◆ **Your assignment**
Here the answer should be the line with "The image size is (838, 652)." and all the lines after it through the end of the listing, each repeated exactly, and no other text.

◆ **Exercise materials**
BEGIN

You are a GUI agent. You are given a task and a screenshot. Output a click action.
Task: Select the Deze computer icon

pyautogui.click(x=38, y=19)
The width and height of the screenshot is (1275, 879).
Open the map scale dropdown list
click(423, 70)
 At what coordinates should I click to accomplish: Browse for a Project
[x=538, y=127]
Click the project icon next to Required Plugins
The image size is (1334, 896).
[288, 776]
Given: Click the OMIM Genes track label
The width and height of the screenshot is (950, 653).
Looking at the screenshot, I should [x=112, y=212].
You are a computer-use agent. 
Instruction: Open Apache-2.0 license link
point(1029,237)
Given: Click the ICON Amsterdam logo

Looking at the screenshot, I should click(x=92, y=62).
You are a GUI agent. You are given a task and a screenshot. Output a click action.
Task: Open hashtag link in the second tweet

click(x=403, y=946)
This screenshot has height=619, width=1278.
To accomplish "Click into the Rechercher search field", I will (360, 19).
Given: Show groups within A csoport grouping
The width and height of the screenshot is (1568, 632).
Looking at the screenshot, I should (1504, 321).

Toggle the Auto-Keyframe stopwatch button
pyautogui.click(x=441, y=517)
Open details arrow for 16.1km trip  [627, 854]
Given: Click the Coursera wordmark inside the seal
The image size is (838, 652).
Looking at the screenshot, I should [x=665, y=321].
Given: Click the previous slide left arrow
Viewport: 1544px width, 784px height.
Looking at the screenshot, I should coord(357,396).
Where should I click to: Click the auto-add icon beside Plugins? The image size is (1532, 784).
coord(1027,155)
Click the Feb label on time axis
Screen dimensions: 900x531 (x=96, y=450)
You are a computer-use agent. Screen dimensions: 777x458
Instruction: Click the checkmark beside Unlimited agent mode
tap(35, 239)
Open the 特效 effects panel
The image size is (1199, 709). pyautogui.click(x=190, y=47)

END

◆ **Response to the exercise**
The image size is (838, 652).
Looking at the screenshot, I should [x=665, y=321].
Given: Click the previous slide left arrow
Viewport: 1544px width, 784px height.
Looking at the screenshot, I should coord(357,396).
Where should I click to: Click the auto-add icon beside Plugins? The image size is (1532, 784).
coord(1027,155)
Click the Feb label on time axis
Screen dimensions: 900x531 (x=96, y=450)
You are a computer-use agent. Screen dimensions: 777x458
Instruction: Click the checkmark beside Unlimited agent mode
tap(35, 239)
Open the 特效 effects panel
The image size is (1199, 709). pyautogui.click(x=190, y=47)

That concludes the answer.